→ **Selection**:
>> Begin
LGBT Compassion files new challenge to San Francisco live markets

From ANIMAL PEOPLE, March 2011:
SAN FRANCISCO–Flaring again, the 142-year-old conflict
between the San Francisco humane community and the mostly ethnic
Asian owners and customers of live markets has morphed into a clash
between the city’s two most prominent minority cultures. About 45%
of the San Francisco population are of Asian descent, according to
recent polling; 14.5% declare themselves to be lesbian, gay,
bisexual or transgender.


LGBT Compassion founder Andrew Zollman, 43, and fellow
live market protester Alex Felsinger, 25, contend in a recently
filed three-part lawsuit that live poultry seller Raymond Young, his
employees, and the Heart of the City farmers’ market in U.N. Plaza
have violated their right to free speech; that the City of San
Francisco has failed to enforce applicable health laws against the
live marketers; and that the city has also improperly excluded
poultry from the scope of humane law enforcement. Alleged a media
statement describing the Zollman/Felsinger case, “The pattern of
misconduct peaked in the early hours of December 29, 2010 when one
of Young’s employees punched Felsinger in the head, causing him to
fall to the ground and drop his camera. The manager of the company,
Christina Ly, then stole the camera and later discarded it on the
sidewalk after removing its memory card.

“Anti-gay remarks”

“While the video footage of the recent attack was lost, ”
Zollman and Felsinger say they “have documented several similar
incidents in the past ten months,” including other alleged assaults
and alleged “anti-gay remarks.” One such remark was a suggestion
from one live market worker to another “that he should avoid physical
confrontation” with Zollman and Felsinger “because they are gay and
therefore probably have HIV.” Attorney Matt Gonzalez filed the case
for Zollman and Felsinger one week after the city Human Rights
Commission mediated inconclusive talks among the parties.
Defendant Young, 41, has sold live chickens in San
Francisco for about 20 years. Zollman and Felsinger contend that the
chickens are “spent hens” obtained from “egg factories” in Modesto,
Sacramento, and Manteca.
“The activists demonstrate nearly every day the market is
open,” according to San Francisco Chronical staff writer Jessica
Kwong, “recording video and handing out pamphlets in two languages.”
Before filing suit, Kwong wroter, “they lodged complaints with the
district attorney, the city attorney, the Public Health Department,
and Animal Care and Control. The city has investigated the
allegations but has not taken any disciplinary action, allowing
vendors and the market–the only one in the city with live fowl– to
continue operating as usual.
>> End
→ **Task requirements**:
A. List every office or agency that the article on San Francisco's live markets says the activists lodged complaints with before filing suit.
B. Translate this sentence from the live markets article into Spanish: "Defendant Young, 41, has sold live chickens in San Francisco for about 20 years."

→ **Data**:
>> Begin
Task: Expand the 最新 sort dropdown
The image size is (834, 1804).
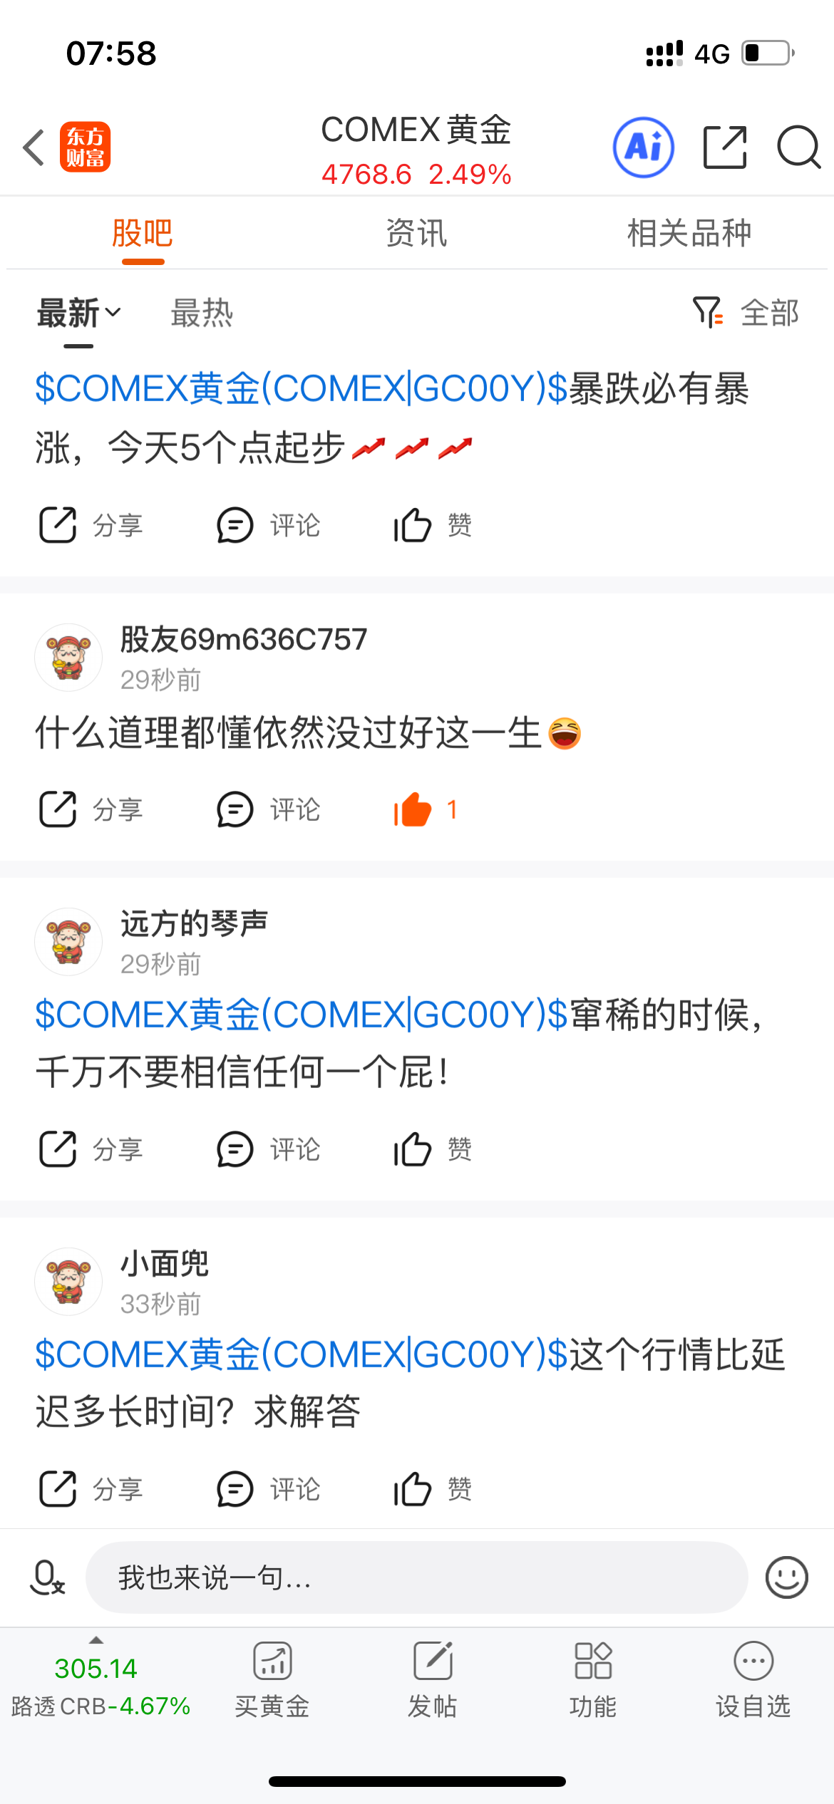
>> End
>> Begin
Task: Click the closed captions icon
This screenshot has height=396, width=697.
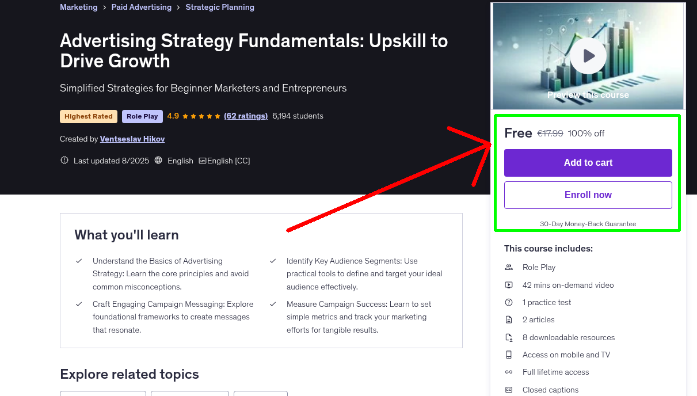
>> End
→ **Per-task outputs**:
A.
- The district attorney
- The city attorney
- The Public Health Department
- Animal Care and Control

B. El demandado Young, de 41 años, ha vendido pollos vivos en San Francisco durante unos 20 años.